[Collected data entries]
###

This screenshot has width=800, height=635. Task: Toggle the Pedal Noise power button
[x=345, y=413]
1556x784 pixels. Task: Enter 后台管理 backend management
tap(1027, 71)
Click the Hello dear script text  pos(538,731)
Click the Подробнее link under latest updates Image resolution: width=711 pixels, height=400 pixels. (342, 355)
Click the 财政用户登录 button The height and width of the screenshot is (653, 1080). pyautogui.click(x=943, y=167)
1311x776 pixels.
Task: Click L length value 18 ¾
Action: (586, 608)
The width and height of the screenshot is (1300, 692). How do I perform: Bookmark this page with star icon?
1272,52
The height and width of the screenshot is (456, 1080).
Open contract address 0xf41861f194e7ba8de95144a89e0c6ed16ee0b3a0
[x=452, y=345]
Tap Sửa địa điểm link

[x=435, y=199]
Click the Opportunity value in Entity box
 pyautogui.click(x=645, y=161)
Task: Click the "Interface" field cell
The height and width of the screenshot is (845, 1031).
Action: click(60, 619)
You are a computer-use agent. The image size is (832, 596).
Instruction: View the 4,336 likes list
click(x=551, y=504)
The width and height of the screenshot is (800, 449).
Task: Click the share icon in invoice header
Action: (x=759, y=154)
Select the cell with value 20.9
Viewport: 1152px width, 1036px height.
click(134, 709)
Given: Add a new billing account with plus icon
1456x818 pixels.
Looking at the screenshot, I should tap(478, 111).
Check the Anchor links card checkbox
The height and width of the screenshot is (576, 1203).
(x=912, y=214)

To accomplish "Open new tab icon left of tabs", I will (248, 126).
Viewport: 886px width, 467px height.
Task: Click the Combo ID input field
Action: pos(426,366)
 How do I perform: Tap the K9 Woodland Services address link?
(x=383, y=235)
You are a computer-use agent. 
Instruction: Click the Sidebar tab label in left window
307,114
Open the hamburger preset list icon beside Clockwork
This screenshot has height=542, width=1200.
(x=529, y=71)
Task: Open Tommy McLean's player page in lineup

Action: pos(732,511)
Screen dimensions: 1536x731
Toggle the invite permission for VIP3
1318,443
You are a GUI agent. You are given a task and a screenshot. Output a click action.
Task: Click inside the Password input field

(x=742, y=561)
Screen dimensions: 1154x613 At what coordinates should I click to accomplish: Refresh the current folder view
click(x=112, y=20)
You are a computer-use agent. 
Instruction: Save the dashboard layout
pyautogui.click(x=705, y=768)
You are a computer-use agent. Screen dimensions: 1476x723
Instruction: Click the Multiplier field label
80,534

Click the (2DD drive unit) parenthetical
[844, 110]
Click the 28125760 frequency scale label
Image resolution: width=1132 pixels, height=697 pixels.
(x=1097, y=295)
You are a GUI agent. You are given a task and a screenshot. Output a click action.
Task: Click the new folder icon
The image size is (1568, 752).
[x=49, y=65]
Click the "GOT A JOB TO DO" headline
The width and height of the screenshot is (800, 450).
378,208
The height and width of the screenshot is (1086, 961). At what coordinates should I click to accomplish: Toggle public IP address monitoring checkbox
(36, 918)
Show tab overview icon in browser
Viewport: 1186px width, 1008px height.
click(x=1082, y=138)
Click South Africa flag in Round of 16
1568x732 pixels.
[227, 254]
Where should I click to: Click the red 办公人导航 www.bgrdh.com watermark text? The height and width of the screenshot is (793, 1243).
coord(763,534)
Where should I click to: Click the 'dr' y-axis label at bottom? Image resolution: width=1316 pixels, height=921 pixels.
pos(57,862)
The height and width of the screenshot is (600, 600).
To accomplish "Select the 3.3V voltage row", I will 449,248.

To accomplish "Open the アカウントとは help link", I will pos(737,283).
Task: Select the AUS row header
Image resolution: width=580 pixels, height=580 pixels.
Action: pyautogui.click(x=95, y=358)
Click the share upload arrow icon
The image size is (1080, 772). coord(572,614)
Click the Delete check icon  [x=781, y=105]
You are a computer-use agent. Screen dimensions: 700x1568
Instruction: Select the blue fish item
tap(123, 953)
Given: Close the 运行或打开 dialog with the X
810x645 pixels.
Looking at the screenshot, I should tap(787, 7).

###

→ TASK DIRECTIONS
The task calls for each record to be returned verbatim.

→ THE ANSWER
This screenshot has width=800, height=635. Task: Toggle the Pedal Noise power button
[x=345, y=413]
1556x784 pixels. Task: Enter 后台管理 backend management
tap(1027, 71)
Click the Hello dear script text  pos(538,731)
Click the Подробнее link under latest updates Image resolution: width=711 pixels, height=400 pixels. (342, 355)
Click the 财政用户登录 button The height and width of the screenshot is (653, 1080). pyautogui.click(x=943, y=167)
1311x776 pixels.
Task: Click L length value 18 ¾
Action: (586, 608)
The width and height of the screenshot is (1300, 692). How do I perform: Bookmark this page with star icon?
1272,52
The height and width of the screenshot is (456, 1080).
Open contract address 0xf41861f194e7ba8de95144a89e0c6ed16ee0b3a0
[x=452, y=345]
Tap Sửa địa điểm link

[x=435, y=199]
Click the Opportunity value in Entity box
 pyautogui.click(x=645, y=161)
Task: Click the "Interface" field cell
The height and width of the screenshot is (845, 1031).
Action: click(60, 619)
You are a computer-use agent. The image size is (832, 596).
Instruction: View the 4,336 likes list
click(x=551, y=504)
The width and height of the screenshot is (800, 449).
Task: Click the share icon in invoice header
Action: (x=759, y=154)
Select the cell with value 20.9
Viewport: 1152px width, 1036px height.
click(134, 709)
Given: Add a new billing account with plus icon
1456x818 pixels.
Looking at the screenshot, I should tap(478, 111).
Check the Anchor links card checkbox
The height and width of the screenshot is (576, 1203).
(x=912, y=214)

To accomplish "Open new tab icon left of tabs", I will (248, 126).
Viewport: 886px width, 467px height.
Task: Click the Combo ID input field
Action: pos(426,366)
 How do I perform: Tap the K9 Woodland Services address link?
(x=383, y=235)
You are a computer-use agent. 
Instruction: Click the Sidebar tab label in left window
307,114
Open the hamburger preset list icon beside Clockwork
This screenshot has height=542, width=1200.
(x=529, y=71)
Task: Open Tommy McLean's player page in lineup

Action: pos(732,511)
Screen dimensions: 1536x731
Toggle the invite permission for VIP3
1318,443
You are a GUI agent. You are given a task and a screenshot. Output a click action.
Task: Click inside the Password input field

(x=742, y=561)
Screen dimensions: 1154x613 At what coordinates should I click to accomplish: Refresh the current folder view
click(x=112, y=20)
You are a computer-use agent. 
Instruction: Save the dashboard layout
pyautogui.click(x=705, y=768)
You are a computer-use agent. Screen dimensions: 1476x723
Instruction: Click the Multiplier field label
80,534

Click the (2DD drive unit) parenthetical
[844, 110]
Click the 28125760 frequency scale label
Image resolution: width=1132 pixels, height=697 pixels.
(x=1097, y=295)
You are a GUI agent. You are given a task and a screenshot. Output a click action.
Task: Click the new folder icon
The image size is (1568, 752).
[x=49, y=65]
Click the "GOT A JOB TO DO" headline
The width and height of the screenshot is (800, 450).
378,208
The height and width of the screenshot is (1086, 961). At what coordinates should I click to accomplish: Toggle public IP address monitoring checkbox
(36, 918)
Show tab overview icon in browser
Viewport: 1186px width, 1008px height.
click(x=1082, y=138)
Click South Africa flag in Round of 16
1568x732 pixels.
[227, 254]
Where should I click to: Click the red 办公人导航 www.bgrdh.com watermark text? The height and width of the screenshot is (793, 1243).
coord(763,534)
Where should I click to: Click the 'dr' y-axis label at bottom? Image resolution: width=1316 pixels, height=921 pixels.
pos(57,862)
The height and width of the screenshot is (600, 600).
To accomplish "Select the 3.3V voltage row", I will 449,248.

To accomplish "Open the アカウントとは help link", I will pos(737,283).
Task: Select the AUS row header
Image resolution: width=580 pixels, height=580 pixels.
Action: pyautogui.click(x=95, y=358)
Click the share upload arrow icon
The image size is (1080, 772). coord(572,614)
Click the Delete check icon  [x=781, y=105]
You are a computer-use agent. Screen dimensions: 700x1568
Instruction: Select the blue fish item
tap(123, 953)
Given: Close the 运行或打开 dialog with the X
810x645 pixels.
Looking at the screenshot, I should tap(787, 7).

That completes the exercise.